TVA/Douanes

Refonte du système de franchise en base de la TVA et extension aux assujettis établis dans l’Union européenne (PLF art. 10)

Actuellement, le régime de la franchise en base de TVA prévu à l’article 293 B du CGI ne s’applique qu’aux assujettis établis en France, et non aux assujettis étrangers, qui doivent s’immatriculer à la TVA en France dès qu’ils réalisent des opérations générant une telle obligation, et ceci dès le premier euro.

La directive (UE) 2020/285 du 18 février 2020 est venue simplifier les obligations déclaratives des petites entreprises, en prévoyant notamment la mise en place d’un seuil de franchise européen.

Cette directive serait transposée par la loi de finances pour 2024. A compter du 1er janvier 2025, les assujettis établis dans l’Union européenne (uniquement, à l’exclusion des assujettis établis hors Union européenne) pourraient bénéficier du régime de la franchise non seulement dans leur État d’établissement mais également dans les autres États membres à condition de ne pas dépasser 100 000 euros de chiffre d’affaires au niveau européen lors de l’année précédente et lors de l’année en cours.

En pratique, les entreprises dont le siège est en France devront adresser une notification préalable à l’administration française de leur intention de faire usage de la franchise dans un autre Etat membre. Un numéro individuel d’identification aux seules fins de l’application de cette franchise sera délivré par l’administration française. Ces entreprises devront souscrire en France des déclarations trimestrielles afin de déclarer le chiffre d’affaires réalisé dans chaque État membre.

En parallèle, le plafond national de chiffre d’affaires réalisé en France fixé par l’article 293 B subsisterait, mais serait ajusté. Il serait fixé à 85 000 euros pour l’année civile précédente et 93 500 euros pour l’année civile en cours (contre respectivement 91 100 et 100 100 euros actuellement). Pour les prestations de services autres que les ventes à consommer sur place et prestations d’hébergement, il serait fixé à 37 500 euros pour l’année civile précédente et 41 250 euros pour l’année en cours (contre 38 600 et 39 100 euros actuellement).

En cas de dépassement d’un plafond national pour les opérations de l’année en cours, la franchise cesserait de s’appliquer immédiatement.

Le dépassement du plafond global européen de chiffre d’affaires de 100 000 euros ferait également perdre immédiatement le bénéfice de la franchise dans les États membres autres que celui ou ceux dans lesquels l’entreprise concernée est établie.

Enfin, un système européen d’échange de données serait mis en place pour suivre l’application de ce régime pour les entreprises exerçant leur activité dans plusieurs États membres.

--

▶ [Consigne donnée 1]: Pouvez-vous restituer mot pour mot le passage du texte sur la franchise en base de TVA qui va de « La directive (UE) » jusqu'à « l’année en cours. » ?
▶ [Consigne donnée 2]: Quelles lignes des enregistrements contiennent la chaîne « height » ? Montrez-les toutes, en tenant compte de la casse.

▶ [Enregistrements fournis]:
--

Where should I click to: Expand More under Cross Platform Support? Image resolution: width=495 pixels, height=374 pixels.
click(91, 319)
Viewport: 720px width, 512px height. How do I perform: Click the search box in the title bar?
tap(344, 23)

--

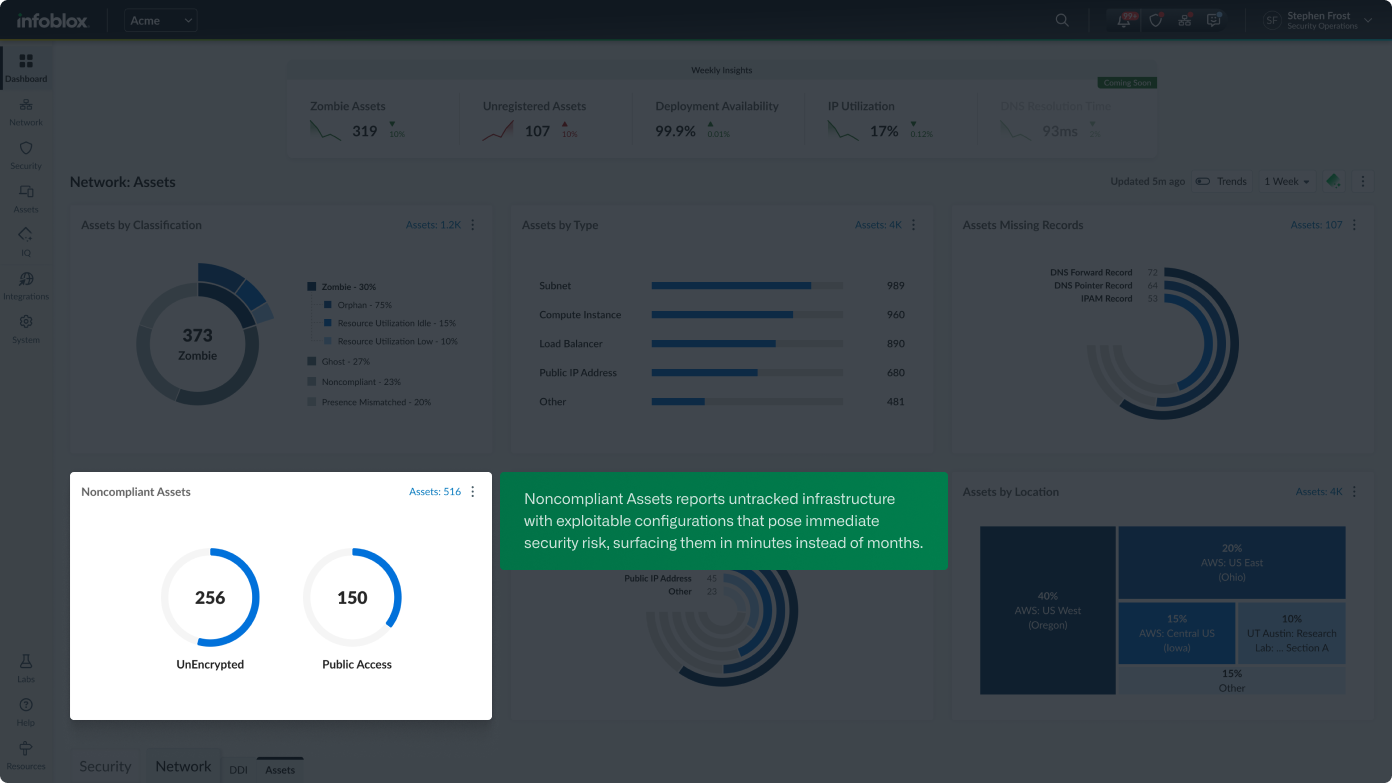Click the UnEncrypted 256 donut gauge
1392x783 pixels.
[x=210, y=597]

--

▶ [Réponse complète 1]:
La directive (UE) 2020/285 du 18 février 2020 est venue simplifier les obligations déclaratives des petites entreprises, en prévoyant notamment la mise en place d’un seuil de franchise européen.

Cette directive serait transposée par la loi de finances pour 2024. A compter du 1er janvier 2025, les assujettis établis dans l’Union européenne (uniquement, à l’exclusion des assujettis établis hors Union européenne) pourraient bénéficier du régime de la franchise non seulement dans leur État d’établissement mais également dans les autres États membres à condition de ne pas dépasser 100 000 euros de chiffre d’affaires au niveau européen lors de l’année précédente et lors de l’année en cours.

▶ [Réponse complète 2]:
Where should I click to: Expand More under Cross Platform Support? Image resolution: width=495 pixels, height=374 pixels.
Viewport: 720px width, 512px height. How do I perform: Click the search box in the title bar?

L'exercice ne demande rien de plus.